Dataset entries
::::
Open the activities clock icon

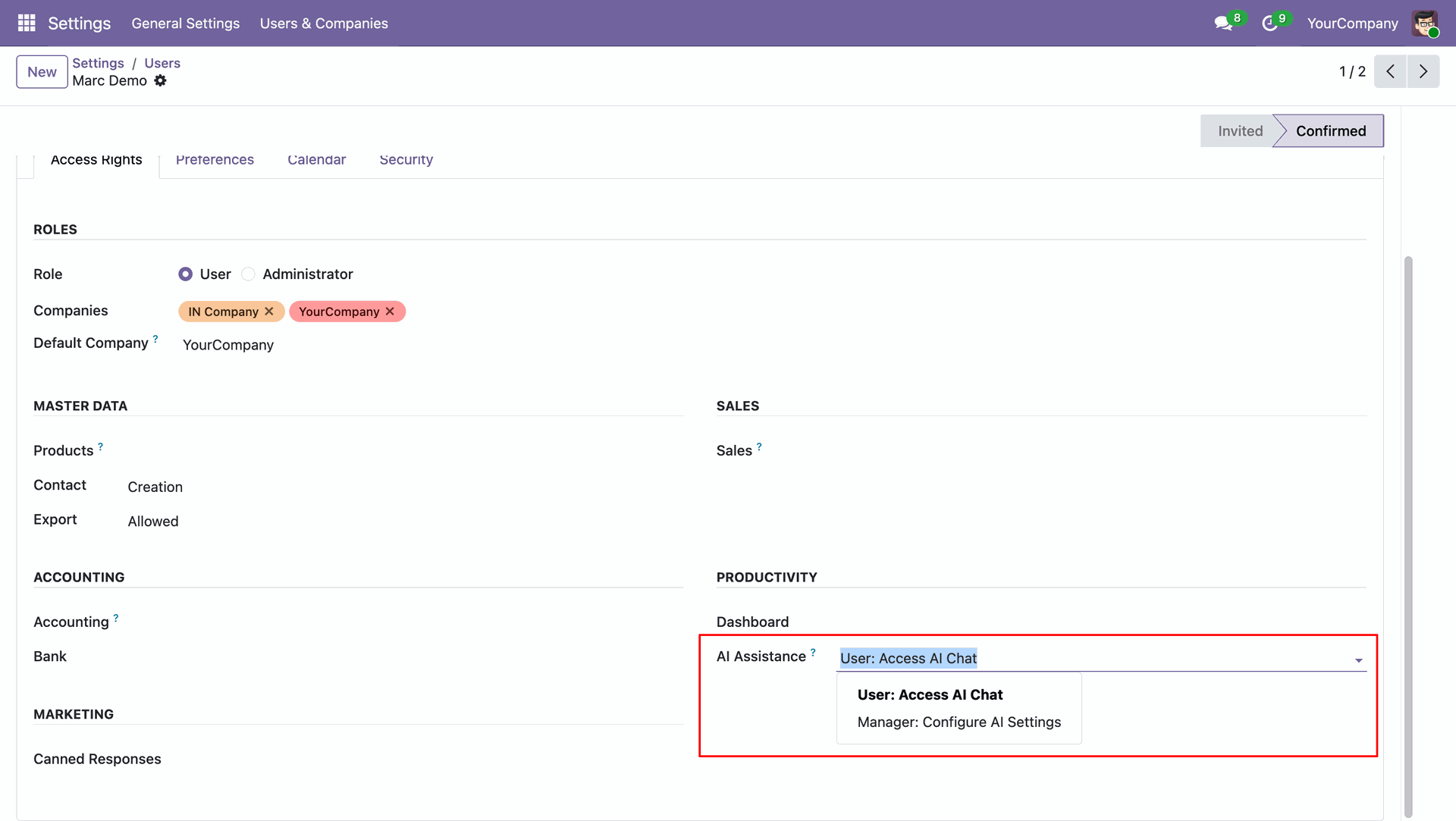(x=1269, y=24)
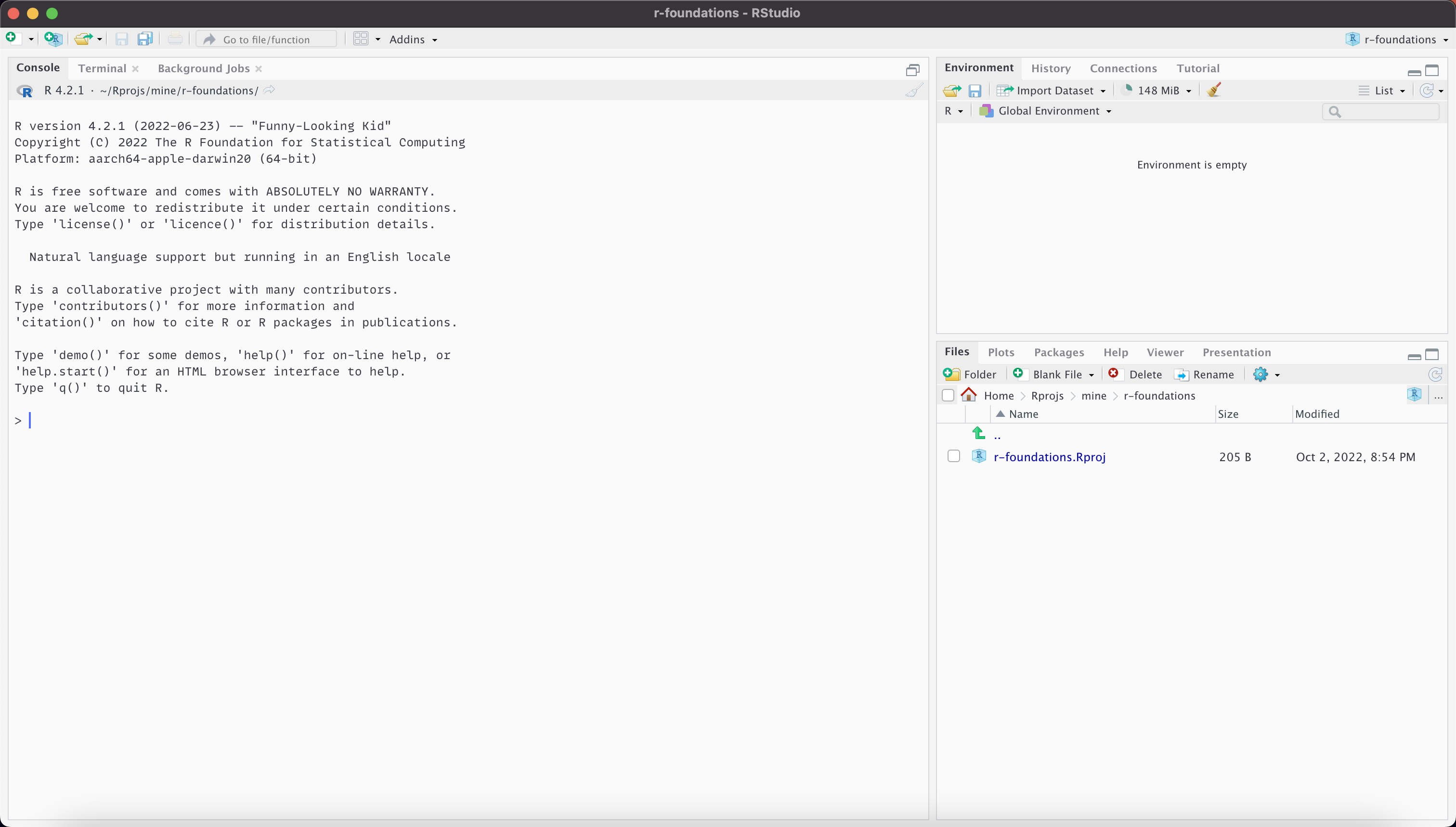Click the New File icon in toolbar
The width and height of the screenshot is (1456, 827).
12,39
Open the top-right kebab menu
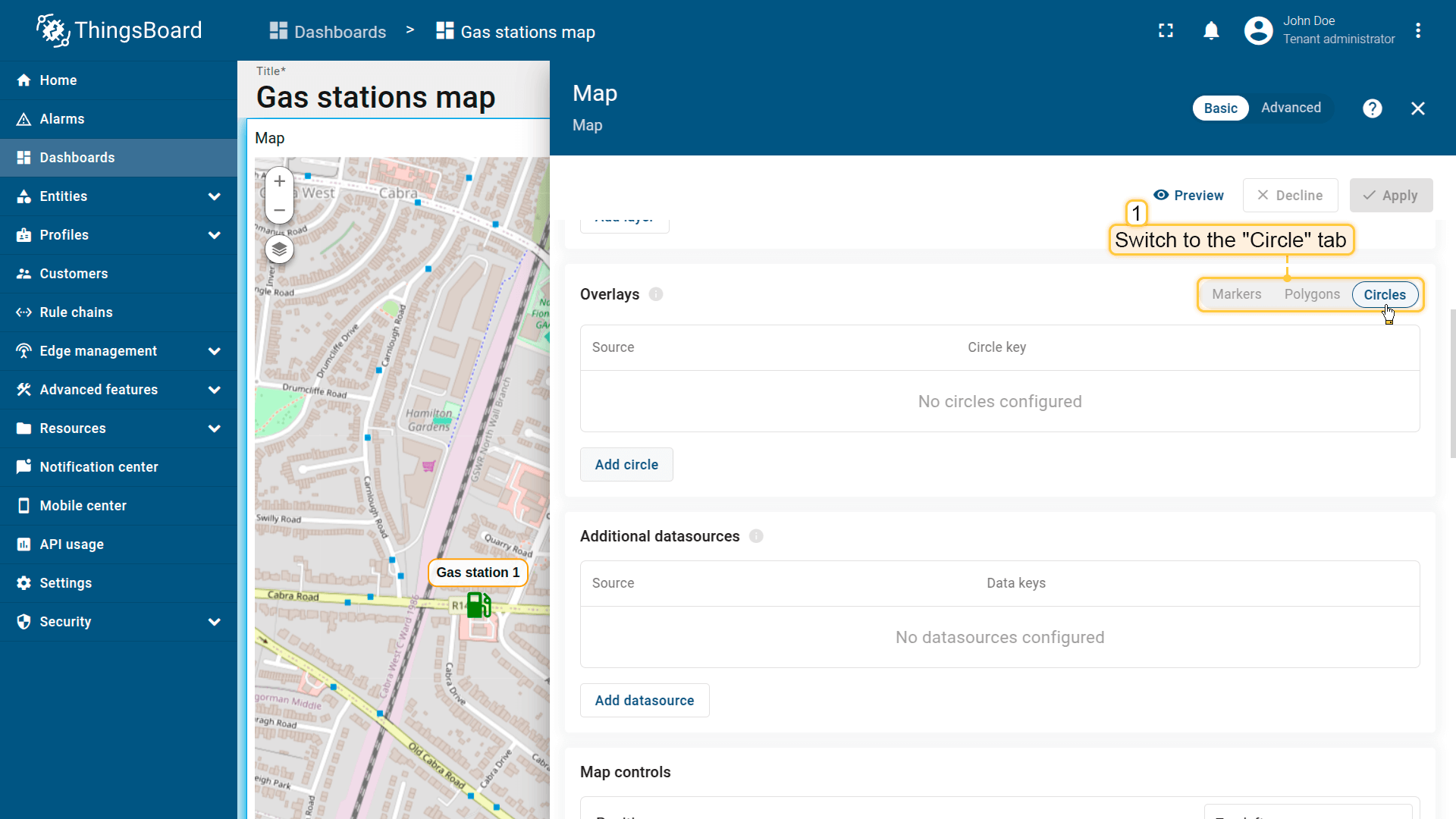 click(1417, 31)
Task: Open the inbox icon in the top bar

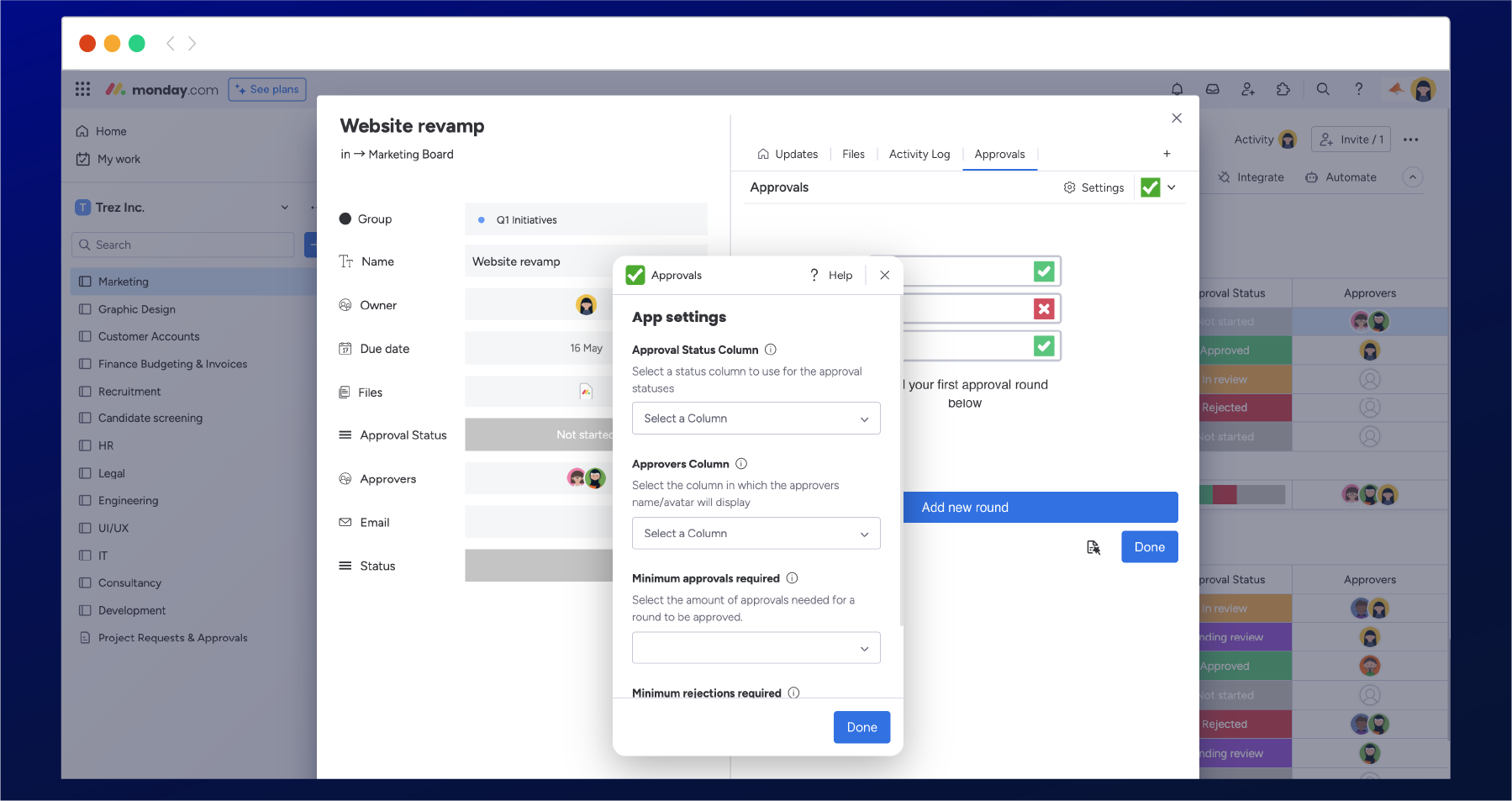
::::
Task item:
A word-for-word copy of the lines from the one with "Open the top-right kebab menu" through the last line of the data above is required, with both end lines included and no pictures.

Result below:
Open the top-right kebab menu
 click(1417, 31)
Task: Open the inbox icon in the top bar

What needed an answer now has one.